- **Problem description**
Pull out every item below and reproduce each line unchanged, in the same order.

Location data for elements and text
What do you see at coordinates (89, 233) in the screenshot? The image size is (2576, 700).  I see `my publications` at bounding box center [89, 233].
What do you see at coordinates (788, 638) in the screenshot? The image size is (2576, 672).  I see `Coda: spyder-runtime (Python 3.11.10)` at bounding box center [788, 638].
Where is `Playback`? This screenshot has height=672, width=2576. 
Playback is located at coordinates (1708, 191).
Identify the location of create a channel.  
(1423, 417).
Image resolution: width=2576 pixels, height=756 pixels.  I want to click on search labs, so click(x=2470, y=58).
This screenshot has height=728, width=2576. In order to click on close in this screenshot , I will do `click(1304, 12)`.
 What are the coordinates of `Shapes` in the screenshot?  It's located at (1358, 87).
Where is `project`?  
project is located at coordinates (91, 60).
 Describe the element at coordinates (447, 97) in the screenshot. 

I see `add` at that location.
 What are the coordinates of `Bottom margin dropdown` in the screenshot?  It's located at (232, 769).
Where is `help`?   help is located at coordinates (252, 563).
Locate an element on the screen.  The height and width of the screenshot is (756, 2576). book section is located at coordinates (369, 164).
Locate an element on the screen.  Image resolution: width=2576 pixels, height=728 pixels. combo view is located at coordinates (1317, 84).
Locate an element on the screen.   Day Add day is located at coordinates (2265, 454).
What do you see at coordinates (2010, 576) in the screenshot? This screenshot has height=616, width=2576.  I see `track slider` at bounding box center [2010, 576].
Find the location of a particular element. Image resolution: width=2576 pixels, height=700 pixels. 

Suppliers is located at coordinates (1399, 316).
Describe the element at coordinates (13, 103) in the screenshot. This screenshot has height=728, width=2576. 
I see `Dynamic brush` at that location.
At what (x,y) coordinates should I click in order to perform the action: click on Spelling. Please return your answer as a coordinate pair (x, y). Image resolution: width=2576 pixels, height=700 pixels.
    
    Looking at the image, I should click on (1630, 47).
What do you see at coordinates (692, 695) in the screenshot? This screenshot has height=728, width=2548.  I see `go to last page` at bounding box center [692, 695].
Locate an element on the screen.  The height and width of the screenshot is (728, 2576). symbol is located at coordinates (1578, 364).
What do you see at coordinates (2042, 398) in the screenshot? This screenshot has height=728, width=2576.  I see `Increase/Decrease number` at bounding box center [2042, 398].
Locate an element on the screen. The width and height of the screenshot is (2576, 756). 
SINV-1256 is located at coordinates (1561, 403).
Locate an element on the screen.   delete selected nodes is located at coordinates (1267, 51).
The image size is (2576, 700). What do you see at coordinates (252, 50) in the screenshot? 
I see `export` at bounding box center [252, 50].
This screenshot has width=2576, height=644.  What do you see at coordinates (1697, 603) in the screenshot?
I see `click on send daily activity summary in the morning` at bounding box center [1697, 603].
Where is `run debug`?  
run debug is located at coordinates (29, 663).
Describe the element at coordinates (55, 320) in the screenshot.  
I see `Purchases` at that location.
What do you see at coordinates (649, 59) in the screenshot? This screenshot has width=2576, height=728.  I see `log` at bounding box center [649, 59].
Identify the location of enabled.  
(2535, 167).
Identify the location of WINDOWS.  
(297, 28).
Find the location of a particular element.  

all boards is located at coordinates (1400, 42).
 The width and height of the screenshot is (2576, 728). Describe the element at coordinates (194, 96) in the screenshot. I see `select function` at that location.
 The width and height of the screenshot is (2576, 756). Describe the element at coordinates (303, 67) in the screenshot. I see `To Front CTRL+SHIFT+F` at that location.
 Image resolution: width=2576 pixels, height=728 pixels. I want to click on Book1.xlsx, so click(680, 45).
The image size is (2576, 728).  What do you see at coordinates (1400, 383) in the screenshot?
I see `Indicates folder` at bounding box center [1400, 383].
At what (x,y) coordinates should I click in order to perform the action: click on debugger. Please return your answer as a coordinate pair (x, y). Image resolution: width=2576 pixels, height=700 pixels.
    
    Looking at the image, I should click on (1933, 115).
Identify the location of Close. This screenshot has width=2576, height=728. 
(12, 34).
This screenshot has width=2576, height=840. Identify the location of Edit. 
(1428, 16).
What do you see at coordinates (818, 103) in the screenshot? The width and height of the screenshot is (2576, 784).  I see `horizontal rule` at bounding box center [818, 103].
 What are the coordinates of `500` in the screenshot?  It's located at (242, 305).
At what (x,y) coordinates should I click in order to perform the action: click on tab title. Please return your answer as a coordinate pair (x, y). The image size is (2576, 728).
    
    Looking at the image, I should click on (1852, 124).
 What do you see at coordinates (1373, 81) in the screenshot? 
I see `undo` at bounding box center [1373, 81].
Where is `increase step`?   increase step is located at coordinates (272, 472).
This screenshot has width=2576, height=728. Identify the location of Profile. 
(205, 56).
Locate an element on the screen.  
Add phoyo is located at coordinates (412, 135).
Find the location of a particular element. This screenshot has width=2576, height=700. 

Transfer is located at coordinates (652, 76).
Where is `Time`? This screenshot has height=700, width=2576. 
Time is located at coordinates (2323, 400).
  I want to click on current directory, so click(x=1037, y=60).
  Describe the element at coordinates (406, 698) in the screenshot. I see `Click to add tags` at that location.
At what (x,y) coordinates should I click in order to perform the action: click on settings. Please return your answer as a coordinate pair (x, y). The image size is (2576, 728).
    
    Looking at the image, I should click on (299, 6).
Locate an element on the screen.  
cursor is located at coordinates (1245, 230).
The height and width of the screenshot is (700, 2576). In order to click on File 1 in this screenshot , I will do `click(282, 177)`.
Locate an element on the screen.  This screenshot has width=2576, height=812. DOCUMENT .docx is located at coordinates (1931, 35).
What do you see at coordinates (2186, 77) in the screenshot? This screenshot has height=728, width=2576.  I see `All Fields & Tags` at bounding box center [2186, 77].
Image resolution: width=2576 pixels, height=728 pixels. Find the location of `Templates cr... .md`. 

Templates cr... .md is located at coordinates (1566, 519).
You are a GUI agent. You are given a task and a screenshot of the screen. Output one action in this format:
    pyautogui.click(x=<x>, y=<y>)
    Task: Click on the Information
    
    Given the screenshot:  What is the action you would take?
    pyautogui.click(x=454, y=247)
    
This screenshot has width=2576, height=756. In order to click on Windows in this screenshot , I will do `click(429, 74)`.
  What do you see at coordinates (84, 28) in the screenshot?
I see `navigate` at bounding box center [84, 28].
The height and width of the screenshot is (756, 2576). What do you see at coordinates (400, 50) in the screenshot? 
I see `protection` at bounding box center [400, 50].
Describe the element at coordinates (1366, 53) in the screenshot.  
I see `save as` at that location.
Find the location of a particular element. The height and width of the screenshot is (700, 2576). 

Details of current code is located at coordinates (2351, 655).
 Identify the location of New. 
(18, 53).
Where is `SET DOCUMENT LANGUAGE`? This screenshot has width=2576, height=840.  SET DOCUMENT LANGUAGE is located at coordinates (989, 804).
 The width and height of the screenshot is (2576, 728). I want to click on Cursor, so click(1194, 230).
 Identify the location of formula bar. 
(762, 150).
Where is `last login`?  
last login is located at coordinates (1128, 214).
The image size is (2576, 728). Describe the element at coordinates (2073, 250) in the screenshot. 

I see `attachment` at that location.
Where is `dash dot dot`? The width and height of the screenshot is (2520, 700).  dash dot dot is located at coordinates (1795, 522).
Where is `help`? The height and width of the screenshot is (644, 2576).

- **Answer to this exercise**
What do you see at coordinates (89, 233) in the screenshot? The image size is (2576, 700).  I see `my publications` at bounding box center [89, 233].
What do you see at coordinates (788, 638) in the screenshot? The image size is (2576, 672).  I see `Coda: spyder-runtime (Python 3.11.10)` at bounding box center [788, 638].
Where is `Playback`? This screenshot has height=672, width=2576. 
Playback is located at coordinates (1708, 191).
Identify the location of create a channel.  
(1423, 417).
Image resolution: width=2576 pixels, height=756 pixels.  I want to click on search labs, so click(x=2470, y=58).
This screenshot has height=728, width=2576. In order to click on close in this screenshot , I will do `click(1304, 12)`.
 What are the coordinates of `Shapes` in the screenshot?  It's located at (1358, 87).
Where is `project`?  
project is located at coordinates (91, 60).
 Describe the element at coordinates (447, 97) in the screenshot. 

I see `add` at that location.
 What are the coordinates of `Bottom margin dropdown` in the screenshot?  It's located at (232, 769).
Where is `help`?   help is located at coordinates (252, 563).
Locate an element on the screen.  The height and width of the screenshot is (756, 2576). book section is located at coordinates (369, 164).
Locate an element on the screen.  Image resolution: width=2576 pixels, height=728 pixels. combo view is located at coordinates (1317, 84).
Locate an element on the screen.   Day Add day is located at coordinates (2265, 454).
What do you see at coordinates (2010, 576) in the screenshot? This screenshot has height=616, width=2576.  I see `track slider` at bounding box center [2010, 576].
Find the location of a particular element. Image resolution: width=2576 pixels, height=700 pixels. 

Suppliers is located at coordinates (1399, 316).
Describe the element at coordinates (13, 103) in the screenshot. This screenshot has height=728, width=2576. 
I see `Dynamic brush` at that location.
At what (x,y) coordinates should I click in order to perform the action: click on Spelling. Please return your answer as a coordinate pair (x, y). Image resolution: width=2576 pixels, height=700 pixels.
    
    Looking at the image, I should click on (1630, 47).
What do you see at coordinates (692, 695) in the screenshot? This screenshot has height=728, width=2548.  I see `go to last page` at bounding box center [692, 695].
Locate an element on the screen.  The height and width of the screenshot is (728, 2576). symbol is located at coordinates (1578, 364).
What do you see at coordinates (2042, 398) in the screenshot? This screenshot has height=728, width=2576.  I see `Increase/Decrease number` at bounding box center [2042, 398].
Locate an element on the screen. The width and height of the screenshot is (2576, 756). 
SINV-1256 is located at coordinates (1561, 403).
Locate an element on the screen.   delete selected nodes is located at coordinates (1267, 51).
The image size is (2576, 700). What do you see at coordinates (252, 50) in the screenshot? 
I see `export` at bounding box center [252, 50].
This screenshot has width=2576, height=644.  What do you see at coordinates (1697, 603) in the screenshot?
I see `click on send daily activity summary in the morning` at bounding box center [1697, 603].
Where is `run debug`?  
run debug is located at coordinates (29, 663).
Describe the element at coordinates (55, 320) in the screenshot.  
I see `Purchases` at that location.
What do you see at coordinates (649, 59) in the screenshot? This screenshot has width=2576, height=728.  I see `log` at bounding box center [649, 59].
Identify the location of enabled.  
(2535, 167).
Identify the location of WINDOWS.  
(297, 28).
Find the location of a particular element.  

all boards is located at coordinates (1400, 42).
 The width and height of the screenshot is (2576, 728). Describe the element at coordinates (194, 96) in the screenshot. I see `select function` at that location.
 The width and height of the screenshot is (2576, 756). Describe the element at coordinates (303, 67) in the screenshot. I see `To Front CTRL+SHIFT+F` at that location.
 Image resolution: width=2576 pixels, height=728 pixels. I want to click on Book1.xlsx, so click(680, 45).
The image size is (2576, 728).  What do you see at coordinates (1400, 383) in the screenshot?
I see `Indicates folder` at bounding box center [1400, 383].
At what (x,y) coordinates should I click in order to perform the action: click on debugger. Please return your answer as a coordinate pair (x, y). Image resolution: width=2576 pixels, height=700 pixels.
    
    Looking at the image, I should click on (1933, 115).
Identify the location of Close. This screenshot has width=2576, height=728. 
(12, 34).
This screenshot has width=2576, height=840. Identify the location of Edit. 
(1428, 16).
What do you see at coordinates (818, 103) in the screenshot? The width and height of the screenshot is (2576, 784).  I see `horizontal rule` at bounding box center [818, 103].
 What are the coordinates of `500` in the screenshot?  It's located at (242, 305).
At what (x,y) coordinates should I click in order to perform the action: click on tab title. Please return your answer as a coordinate pair (x, y). The image size is (2576, 728).
    
    Looking at the image, I should click on (1852, 124).
 What do you see at coordinates (1373, 81) in the screenshot? 
I see `undo` at bounding box center [1373, 81].
Where is `increase step`?   increase step is located at coordinates (272, 472).
This screenshot has width=2576, height=728. Identify the location of Profile. 
(205, 56).
Locate an element on the screen.  
Add phoyo is located at coordinates (412, 135).
Find the location of a particular element. This screenshot has width=2576, height=700. 

Transfer is located at coordinates (652, 76).
Where is `Time`? This screenshot has height=700, width=2576. 
Time is located at coordinates (2323, 400).
  I want to click on current directory, so click(x=1037, y=60).
  Describe the element at coordinates (406, 698) in the screenshot. I see `Click to add tags` at that location.
At what (x,y) coordinates should I click in order to perform the action: click on settings. Please return your answer as a coordinate pair (x, y). The image size is (2576, 728).
    
    Looking at the image, I should click on (299, 6).
Locate an element on the screen.  
cursor is located at coordinates (1245, 230).
The height and width of the screenshot is (700, 2576). In order to click on File 1 in this screenshot , I will do `click(282, 177)`.
Locate an element on the screen.  This screenshot has width=2576, height=812. DOCUMENT .docx is located at coordinates (1931, 35).
What do you see at coordinates (2186, 77) in the screenshot? This screenshot has height=728, width=2576.  I see `All Fields & Tags` at bounding box center [2186, 77].
Image resolution: width=2576 pixels, height=728 pixels. Find the location of `Templates cr... .md`. 

Templates cr... .md is located at coordinates (1566, 519).
You are a GUI agent. You are given a task and a screenshot of the screen. Output one action in this format:
    pyautogui.click(x=<x>, y=<y>)
    Task: Click on the Information
    
    Given the screenshot:  What is the action you would take?
    pyautogui.click(x=454, y=247)
    
This screenshot has width=2576, height=756. In order to click on Windows in this screenshot , I will do `click(429, 74)`.
  What do you see at coordinates (84, 28) in the screenshot?
I see `navigate` at bounding box center [84, 28].
The height and width of the screenshot is (756, 2576). What do you see at coordinates (400, 50) in the screenshot? 
I see `protection` at bounding box center [400, 50].
Describe the element at coordinates (1366, 53) in the screenshot.  
I see `save as` at that location.
Find the location of a particular element. The height and width of the screenshot is (700, 2576). 

Details of current code is located at coordinates (2351, 655).
 Identify the location of New. 
(18, 53).
Where is `SET DOCUMENT LANGUAGE`? This screenshot has width=2576, height=840.  SET DOCUMENT LANGUAGE is located at coordinates (989, 804).
 The width and height of the screenshot is (2576, 728). I want to click on Cursor, so click(1194, 230).
 Identify the location of formula bar. 
(762, 150).
Where is `last login`?  
last login is located at coordinates (1128, 214).
The image size is (2576, 728). Describe the element at coordinates (2073, 250) in the screenshot. 

I see `attachment` at that location.
Where is `dash dot dot`? The width and height of the screenshot is (2520, 700).  dash dot dot is located at coordinates (1795, 522).
Where is `help`? The height and width of the screenshot is (644, 2576).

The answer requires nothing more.